Wall Street Journal analizi: Ekonomi Erdoğan'ın seçimdeki en büyük mücadelesi
14 Mayıs seçimlerine sayılı günler kaldı. Dış basında da seçime dair analiz ve tahminler yayınlanıyor. Wall Street Journal gazetesi, ekonomik kriz nedeniyle muhafazakar illerde bile Cumhurbaşkanı Erdoğan'a desteğin düştüğünü yazdı
Bir dönem milyonlarca insanı orta sınıfa yükselten lider olarak kutlanan Cumhurbaşkanı Recep Tayyip Erdoğan, 20 yıllık iktidarının en ciddi meydan okumasıyla, ekonomiyi idare edişine yönelik seçmen öfkesinin ortasında gelecek ay yapılacak seçimlerde karşı karşıya. Son yıllarda artan gıda, enerji, ilaç ve diğer temel ihtiyaçların maliyeti, Türkiye'nin 85 milyonluk nüfusunun çoğunluğunun yaşam standardını alt üst etti. Pek çok Türk et, balık, alkol ve hatta sebze tüketimini azaltıyor. Diğerleri ise ikinci ve üçüncü işlerde çalışıyor ya da ülkeyi terk etmenin yollarını arıyor.

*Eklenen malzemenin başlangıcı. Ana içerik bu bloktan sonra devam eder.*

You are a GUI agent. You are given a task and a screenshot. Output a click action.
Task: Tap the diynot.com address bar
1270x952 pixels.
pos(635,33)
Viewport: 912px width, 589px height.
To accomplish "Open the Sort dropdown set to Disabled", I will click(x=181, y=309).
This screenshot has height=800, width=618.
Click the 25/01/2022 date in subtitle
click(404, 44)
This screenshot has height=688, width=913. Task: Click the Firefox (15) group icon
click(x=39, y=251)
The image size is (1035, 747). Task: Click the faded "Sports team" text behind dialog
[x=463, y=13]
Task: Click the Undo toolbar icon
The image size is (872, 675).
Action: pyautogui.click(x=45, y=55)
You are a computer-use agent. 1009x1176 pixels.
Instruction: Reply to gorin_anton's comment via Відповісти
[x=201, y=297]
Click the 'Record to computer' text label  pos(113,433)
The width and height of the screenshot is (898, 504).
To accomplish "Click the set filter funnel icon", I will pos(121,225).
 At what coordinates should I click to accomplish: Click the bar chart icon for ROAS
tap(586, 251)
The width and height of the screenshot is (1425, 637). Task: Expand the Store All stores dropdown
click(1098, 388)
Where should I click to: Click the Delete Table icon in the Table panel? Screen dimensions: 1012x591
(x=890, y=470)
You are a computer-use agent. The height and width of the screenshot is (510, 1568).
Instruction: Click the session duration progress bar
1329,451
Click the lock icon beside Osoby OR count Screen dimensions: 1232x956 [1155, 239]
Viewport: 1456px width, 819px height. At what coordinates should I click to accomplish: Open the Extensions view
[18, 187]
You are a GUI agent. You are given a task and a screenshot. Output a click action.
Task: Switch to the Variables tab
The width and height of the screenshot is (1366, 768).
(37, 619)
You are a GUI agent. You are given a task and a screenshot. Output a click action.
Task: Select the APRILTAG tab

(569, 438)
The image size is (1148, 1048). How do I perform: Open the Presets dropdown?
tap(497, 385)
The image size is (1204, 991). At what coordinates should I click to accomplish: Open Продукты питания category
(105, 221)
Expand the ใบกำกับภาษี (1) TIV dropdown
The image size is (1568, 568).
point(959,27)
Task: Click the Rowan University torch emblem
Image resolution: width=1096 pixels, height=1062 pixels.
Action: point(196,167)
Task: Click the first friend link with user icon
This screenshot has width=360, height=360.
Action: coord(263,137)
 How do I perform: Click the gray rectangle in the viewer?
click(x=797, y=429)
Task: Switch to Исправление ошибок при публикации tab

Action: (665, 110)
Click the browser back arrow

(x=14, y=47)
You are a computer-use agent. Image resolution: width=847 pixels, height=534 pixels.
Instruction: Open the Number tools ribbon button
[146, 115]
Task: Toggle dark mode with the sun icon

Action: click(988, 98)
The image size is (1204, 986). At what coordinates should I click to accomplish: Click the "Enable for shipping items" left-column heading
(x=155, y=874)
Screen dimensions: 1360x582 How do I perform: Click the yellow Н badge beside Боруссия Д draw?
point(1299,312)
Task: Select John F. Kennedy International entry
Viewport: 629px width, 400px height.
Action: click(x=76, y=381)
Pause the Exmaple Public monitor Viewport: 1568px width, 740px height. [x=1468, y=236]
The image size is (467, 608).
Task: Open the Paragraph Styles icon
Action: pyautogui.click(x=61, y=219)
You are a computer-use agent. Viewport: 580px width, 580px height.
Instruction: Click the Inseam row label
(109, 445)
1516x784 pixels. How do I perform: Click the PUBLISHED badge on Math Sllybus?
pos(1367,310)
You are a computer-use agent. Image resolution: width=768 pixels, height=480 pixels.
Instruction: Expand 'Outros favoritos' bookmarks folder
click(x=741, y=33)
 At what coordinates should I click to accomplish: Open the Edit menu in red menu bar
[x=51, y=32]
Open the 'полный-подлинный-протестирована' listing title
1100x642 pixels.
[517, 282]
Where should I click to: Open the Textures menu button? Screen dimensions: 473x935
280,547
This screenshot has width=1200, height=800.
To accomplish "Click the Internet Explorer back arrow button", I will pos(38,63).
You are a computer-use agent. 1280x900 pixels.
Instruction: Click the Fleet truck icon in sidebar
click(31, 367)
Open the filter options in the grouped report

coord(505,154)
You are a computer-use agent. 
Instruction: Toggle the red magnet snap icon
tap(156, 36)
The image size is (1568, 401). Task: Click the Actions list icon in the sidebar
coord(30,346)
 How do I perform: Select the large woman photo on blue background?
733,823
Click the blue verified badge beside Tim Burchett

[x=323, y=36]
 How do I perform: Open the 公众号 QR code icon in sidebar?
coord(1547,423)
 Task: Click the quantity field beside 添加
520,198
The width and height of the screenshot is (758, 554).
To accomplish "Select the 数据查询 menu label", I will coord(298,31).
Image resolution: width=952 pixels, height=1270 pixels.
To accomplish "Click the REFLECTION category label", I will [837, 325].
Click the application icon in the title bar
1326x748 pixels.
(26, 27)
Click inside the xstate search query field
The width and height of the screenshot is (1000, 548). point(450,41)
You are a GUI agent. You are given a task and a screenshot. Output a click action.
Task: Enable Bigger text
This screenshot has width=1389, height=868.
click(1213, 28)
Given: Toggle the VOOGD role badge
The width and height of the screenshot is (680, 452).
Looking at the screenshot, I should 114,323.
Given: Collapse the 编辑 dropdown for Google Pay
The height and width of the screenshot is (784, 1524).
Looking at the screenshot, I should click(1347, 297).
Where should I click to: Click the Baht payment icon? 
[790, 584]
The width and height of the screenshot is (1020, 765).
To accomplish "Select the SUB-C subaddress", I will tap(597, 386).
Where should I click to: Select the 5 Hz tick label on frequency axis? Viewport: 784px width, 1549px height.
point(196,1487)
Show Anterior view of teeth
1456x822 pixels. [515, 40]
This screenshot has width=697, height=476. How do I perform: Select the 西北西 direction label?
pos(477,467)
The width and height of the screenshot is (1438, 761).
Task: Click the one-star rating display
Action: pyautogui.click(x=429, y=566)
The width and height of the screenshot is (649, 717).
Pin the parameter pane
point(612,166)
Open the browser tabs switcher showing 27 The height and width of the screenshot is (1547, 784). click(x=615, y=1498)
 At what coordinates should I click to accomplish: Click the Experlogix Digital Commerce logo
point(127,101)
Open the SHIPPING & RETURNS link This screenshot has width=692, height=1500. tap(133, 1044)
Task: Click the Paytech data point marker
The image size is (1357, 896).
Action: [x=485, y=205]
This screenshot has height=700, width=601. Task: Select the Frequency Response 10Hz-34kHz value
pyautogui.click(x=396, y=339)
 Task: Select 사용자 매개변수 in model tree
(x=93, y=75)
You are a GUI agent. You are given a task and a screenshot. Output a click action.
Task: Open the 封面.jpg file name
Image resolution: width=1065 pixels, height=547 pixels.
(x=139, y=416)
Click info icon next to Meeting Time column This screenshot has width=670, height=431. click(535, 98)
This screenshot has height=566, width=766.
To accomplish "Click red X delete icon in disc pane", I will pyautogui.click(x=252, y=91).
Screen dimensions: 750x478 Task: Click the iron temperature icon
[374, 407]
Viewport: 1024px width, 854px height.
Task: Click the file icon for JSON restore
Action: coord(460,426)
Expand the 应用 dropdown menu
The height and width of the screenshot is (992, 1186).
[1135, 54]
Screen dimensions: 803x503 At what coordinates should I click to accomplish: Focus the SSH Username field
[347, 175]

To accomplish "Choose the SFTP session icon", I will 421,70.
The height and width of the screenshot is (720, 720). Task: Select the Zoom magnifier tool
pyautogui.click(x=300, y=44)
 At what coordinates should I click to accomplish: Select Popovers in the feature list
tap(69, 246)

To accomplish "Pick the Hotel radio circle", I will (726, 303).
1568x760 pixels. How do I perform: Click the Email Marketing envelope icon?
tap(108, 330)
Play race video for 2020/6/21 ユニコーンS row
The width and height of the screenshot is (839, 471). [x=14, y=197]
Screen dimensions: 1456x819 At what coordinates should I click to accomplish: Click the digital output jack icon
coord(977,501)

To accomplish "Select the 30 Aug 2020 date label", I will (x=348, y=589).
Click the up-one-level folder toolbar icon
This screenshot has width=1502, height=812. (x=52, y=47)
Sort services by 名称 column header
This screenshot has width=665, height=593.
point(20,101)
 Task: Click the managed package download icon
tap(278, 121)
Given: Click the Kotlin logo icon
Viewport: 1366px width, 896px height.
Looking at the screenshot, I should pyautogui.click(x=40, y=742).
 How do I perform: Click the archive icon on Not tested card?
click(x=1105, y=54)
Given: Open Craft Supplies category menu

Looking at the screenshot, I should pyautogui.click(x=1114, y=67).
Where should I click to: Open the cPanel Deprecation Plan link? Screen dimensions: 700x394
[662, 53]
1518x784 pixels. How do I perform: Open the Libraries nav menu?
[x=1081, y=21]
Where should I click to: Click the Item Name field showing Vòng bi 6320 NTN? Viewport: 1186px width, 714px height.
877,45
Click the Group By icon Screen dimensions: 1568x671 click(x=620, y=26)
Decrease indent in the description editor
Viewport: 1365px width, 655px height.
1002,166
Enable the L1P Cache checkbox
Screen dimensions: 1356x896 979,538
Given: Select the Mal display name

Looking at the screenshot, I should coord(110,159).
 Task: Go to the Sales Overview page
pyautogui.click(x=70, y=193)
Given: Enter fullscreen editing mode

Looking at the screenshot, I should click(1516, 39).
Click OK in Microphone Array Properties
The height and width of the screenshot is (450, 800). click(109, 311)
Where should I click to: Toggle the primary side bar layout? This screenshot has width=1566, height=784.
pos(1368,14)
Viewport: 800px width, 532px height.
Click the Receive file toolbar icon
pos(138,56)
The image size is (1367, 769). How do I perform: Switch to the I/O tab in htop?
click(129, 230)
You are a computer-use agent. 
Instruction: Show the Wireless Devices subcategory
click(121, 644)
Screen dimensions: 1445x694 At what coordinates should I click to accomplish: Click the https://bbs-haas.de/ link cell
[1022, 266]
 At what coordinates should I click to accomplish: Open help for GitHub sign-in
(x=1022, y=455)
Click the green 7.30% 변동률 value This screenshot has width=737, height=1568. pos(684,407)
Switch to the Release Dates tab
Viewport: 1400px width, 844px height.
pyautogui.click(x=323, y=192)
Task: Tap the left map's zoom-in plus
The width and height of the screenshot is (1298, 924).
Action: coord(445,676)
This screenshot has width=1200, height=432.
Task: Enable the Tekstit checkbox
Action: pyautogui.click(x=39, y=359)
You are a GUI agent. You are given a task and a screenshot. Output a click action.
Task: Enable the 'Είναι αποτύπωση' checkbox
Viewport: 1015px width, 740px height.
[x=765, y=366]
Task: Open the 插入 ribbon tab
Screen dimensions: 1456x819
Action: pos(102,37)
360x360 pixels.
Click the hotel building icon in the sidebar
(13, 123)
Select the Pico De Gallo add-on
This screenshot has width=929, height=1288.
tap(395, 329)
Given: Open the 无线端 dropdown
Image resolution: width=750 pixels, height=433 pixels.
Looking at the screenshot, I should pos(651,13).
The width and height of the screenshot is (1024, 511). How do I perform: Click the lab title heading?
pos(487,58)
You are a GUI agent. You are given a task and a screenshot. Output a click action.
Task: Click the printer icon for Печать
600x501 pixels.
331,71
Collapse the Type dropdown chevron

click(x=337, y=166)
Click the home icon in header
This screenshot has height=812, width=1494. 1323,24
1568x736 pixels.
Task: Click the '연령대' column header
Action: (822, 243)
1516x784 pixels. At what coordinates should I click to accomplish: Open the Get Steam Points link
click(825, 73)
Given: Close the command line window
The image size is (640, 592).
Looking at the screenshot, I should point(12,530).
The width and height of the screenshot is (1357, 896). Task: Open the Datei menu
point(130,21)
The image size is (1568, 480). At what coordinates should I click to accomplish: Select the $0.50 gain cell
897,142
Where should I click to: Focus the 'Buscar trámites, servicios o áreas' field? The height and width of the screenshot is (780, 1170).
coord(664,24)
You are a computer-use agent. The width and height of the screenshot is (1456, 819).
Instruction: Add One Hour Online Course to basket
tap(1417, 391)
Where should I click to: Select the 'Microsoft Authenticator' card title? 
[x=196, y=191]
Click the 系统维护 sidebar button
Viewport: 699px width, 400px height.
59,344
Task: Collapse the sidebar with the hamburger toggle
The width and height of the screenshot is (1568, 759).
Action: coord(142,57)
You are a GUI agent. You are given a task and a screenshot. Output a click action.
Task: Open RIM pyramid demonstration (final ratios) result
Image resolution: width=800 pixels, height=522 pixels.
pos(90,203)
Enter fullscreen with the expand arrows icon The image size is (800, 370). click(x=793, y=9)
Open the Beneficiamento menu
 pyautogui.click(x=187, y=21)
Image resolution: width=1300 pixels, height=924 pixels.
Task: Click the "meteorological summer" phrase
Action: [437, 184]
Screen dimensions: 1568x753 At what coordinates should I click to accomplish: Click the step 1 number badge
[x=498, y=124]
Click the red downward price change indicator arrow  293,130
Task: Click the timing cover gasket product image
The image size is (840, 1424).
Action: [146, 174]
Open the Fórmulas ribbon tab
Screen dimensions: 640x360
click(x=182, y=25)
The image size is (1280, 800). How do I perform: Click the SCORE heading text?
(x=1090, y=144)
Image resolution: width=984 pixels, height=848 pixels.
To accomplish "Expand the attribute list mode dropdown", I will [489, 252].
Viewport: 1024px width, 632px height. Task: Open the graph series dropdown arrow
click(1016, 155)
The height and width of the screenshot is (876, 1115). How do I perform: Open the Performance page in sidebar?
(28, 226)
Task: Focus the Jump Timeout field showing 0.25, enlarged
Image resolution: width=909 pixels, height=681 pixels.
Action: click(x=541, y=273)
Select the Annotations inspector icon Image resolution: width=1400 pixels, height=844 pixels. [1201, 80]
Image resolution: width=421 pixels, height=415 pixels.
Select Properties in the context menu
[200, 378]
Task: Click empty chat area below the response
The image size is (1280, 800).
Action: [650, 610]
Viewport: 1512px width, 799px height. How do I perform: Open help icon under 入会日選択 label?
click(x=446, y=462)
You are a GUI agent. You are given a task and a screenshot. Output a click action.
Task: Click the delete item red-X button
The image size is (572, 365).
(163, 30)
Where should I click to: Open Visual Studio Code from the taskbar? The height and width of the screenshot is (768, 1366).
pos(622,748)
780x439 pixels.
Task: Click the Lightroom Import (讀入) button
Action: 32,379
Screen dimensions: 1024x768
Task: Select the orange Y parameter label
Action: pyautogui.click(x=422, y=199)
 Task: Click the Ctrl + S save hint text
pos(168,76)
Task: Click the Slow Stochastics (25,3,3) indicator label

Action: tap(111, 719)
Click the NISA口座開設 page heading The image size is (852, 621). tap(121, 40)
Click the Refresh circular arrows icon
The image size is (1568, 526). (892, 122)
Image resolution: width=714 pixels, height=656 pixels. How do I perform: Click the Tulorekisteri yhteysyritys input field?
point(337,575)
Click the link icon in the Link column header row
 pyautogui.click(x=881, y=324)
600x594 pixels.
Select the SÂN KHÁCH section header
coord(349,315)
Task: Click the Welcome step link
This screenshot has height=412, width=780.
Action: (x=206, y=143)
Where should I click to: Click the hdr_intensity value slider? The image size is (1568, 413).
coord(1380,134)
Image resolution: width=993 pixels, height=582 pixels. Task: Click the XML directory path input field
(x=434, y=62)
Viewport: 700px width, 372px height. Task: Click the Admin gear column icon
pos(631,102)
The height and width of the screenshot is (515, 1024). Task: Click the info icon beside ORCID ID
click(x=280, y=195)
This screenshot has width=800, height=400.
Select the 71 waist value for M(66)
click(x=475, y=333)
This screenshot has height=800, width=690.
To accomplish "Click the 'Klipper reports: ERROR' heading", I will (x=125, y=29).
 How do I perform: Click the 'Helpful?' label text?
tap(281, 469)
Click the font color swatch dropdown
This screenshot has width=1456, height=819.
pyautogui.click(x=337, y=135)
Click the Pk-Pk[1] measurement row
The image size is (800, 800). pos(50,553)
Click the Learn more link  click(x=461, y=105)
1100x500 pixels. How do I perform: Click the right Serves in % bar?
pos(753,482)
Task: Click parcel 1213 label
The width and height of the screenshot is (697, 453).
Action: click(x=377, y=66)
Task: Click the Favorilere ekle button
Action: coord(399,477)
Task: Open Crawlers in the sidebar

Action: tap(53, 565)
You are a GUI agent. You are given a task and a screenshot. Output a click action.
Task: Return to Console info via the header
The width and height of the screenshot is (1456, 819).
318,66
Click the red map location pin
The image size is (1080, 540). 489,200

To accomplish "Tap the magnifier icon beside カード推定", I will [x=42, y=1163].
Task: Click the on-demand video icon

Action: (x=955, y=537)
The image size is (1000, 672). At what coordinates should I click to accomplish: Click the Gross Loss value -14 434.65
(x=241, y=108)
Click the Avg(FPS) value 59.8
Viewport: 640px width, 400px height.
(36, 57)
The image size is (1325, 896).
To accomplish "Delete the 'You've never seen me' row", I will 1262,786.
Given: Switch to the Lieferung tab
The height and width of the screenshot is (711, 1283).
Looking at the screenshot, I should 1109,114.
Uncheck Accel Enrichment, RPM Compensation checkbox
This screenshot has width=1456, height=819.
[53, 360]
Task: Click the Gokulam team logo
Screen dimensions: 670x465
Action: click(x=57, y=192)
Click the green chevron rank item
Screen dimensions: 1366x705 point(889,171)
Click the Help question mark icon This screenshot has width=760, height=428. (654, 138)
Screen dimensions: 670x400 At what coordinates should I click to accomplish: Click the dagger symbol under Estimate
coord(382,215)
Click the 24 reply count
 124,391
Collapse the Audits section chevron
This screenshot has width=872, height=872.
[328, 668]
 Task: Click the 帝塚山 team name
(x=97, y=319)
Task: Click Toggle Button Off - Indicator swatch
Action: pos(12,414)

Deprem ekonomik zorlukları büyüttü
Hükümetin resmi rakamlarına göre Türkiye şu anda yüzde 51'in üzerinde bir oranla dünyadaki en yüksek enflasyon oranlarından birine sahip. Bağımsız ekonomistler enflasyonun yüzde 112 olduğunu tahmin ediyor. Şubat ayında Türkiye ve Suriye'yi sarsan yıkıcı depremler, hükümetin değerlendirmesine göre ülke ekonomisinin bu yılki tahmini büyüklüğünün yaklaşık yüzde 9'una denk gelen 103,6 milyar dolarlık hasara yol açarak Türk devletinin karşı karşıya olduğu ekonomik zorlukları derinleştirdi. Depremler her iki ülkede 56 binden fazla insanın ölümüne yol açtı, birçok şehir yıktı, fabrikalara ve tarım altyapısına zarar verdi.
"Bu seçim bıçak sırtında"
Ülkedeki ekonomik çalkantılar 14 Mayıs seçimleri öncesinde alışılmadık bir gerilim yaratıyor. Geçtiğimiz 20 yıl boyunca Erdoğan, cazibesi, siyasi zekası ve genişleyen baskısının birleşimiyle çoğunlukları topladı ve rakiplerini yendi. Ülkenin muhafazakar kalbinin attığı Kayseri'de bile Erdoğan'ın geleceği son derece belirsiz. Türkiye'nin orta kesimlerinde yer alan bir milyondan fazla nüfuslu Kayseri, bir zamanlar Erdoğan ve partisi için önemli bir bölgeydi. Ülkenin 2018'deki son genel seçimlerinde seçmenlerin yüzde 70'inden fazlası cumhurbaşkanını destekledi. Erdoğan'ın Adalet ve Kalkınma Partisi'nin Kayseri'deki yerel teşkilatının yönetim kurulu üyesi Mustafa Seven, "Bu seçim bıçak sırtında. Kaybedeceğimizi sanmıyorum ama o kadar rahat da değiliz" dedi.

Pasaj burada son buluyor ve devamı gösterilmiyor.